=== What is expected ===
Please list each line of the listing below that contains the string "dimensions". Letter case matters.

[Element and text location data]
___
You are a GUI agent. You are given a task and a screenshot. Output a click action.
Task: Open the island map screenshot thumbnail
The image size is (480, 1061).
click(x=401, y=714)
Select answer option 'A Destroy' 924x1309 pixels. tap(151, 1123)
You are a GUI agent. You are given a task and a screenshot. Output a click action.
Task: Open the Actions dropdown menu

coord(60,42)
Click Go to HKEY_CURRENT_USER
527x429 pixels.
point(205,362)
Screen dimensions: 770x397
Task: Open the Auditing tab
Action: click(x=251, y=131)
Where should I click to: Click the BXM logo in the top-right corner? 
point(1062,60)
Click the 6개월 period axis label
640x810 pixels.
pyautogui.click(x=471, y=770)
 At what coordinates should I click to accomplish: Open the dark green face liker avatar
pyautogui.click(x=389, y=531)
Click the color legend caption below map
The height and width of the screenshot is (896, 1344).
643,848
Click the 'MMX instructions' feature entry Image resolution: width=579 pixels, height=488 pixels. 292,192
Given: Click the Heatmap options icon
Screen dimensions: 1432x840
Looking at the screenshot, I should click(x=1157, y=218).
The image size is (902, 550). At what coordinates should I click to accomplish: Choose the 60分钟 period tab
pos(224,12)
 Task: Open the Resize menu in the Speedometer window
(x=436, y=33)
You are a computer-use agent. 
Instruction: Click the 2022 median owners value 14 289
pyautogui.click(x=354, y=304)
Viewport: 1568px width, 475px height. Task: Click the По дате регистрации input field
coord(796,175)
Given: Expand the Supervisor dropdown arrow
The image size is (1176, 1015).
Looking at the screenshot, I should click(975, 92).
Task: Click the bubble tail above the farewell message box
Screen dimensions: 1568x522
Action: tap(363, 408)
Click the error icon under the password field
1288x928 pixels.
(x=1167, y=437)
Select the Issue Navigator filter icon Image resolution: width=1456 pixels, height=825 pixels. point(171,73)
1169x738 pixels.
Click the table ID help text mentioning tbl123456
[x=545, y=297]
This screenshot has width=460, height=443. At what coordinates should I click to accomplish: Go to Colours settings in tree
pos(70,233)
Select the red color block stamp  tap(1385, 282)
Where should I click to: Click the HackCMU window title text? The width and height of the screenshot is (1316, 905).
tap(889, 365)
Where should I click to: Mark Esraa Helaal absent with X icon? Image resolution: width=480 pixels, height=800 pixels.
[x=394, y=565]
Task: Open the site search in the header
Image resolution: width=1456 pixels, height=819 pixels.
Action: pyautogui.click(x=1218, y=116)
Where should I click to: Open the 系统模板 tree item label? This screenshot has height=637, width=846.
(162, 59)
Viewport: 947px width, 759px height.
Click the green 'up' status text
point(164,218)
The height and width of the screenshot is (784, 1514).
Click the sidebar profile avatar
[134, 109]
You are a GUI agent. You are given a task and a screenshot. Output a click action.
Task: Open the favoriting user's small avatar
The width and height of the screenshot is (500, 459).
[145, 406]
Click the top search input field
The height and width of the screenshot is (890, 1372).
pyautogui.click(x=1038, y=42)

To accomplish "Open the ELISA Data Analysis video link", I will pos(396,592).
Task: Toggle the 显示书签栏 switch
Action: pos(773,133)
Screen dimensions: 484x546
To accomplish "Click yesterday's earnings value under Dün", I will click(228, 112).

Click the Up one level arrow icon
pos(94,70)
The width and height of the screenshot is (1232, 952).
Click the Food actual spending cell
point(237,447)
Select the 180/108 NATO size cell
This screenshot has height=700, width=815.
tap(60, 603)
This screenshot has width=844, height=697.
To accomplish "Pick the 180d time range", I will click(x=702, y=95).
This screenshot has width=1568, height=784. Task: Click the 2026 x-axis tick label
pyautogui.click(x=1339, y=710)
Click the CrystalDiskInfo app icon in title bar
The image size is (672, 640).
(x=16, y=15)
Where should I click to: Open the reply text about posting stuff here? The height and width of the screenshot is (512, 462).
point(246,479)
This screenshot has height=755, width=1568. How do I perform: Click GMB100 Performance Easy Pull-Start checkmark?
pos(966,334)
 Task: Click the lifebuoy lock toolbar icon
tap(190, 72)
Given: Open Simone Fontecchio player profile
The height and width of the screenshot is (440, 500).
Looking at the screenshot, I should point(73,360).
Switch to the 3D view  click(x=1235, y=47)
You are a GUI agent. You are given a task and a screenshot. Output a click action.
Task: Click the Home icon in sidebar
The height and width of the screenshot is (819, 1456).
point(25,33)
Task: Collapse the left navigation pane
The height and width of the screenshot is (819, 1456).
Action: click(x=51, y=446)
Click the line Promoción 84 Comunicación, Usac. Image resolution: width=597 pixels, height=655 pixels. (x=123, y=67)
___
=== Full answer ===
Screen dimensions: 770x397
Screen dimensions: 1432x840
Screen dimensions: 1568x522
Screen dimensions: 484x546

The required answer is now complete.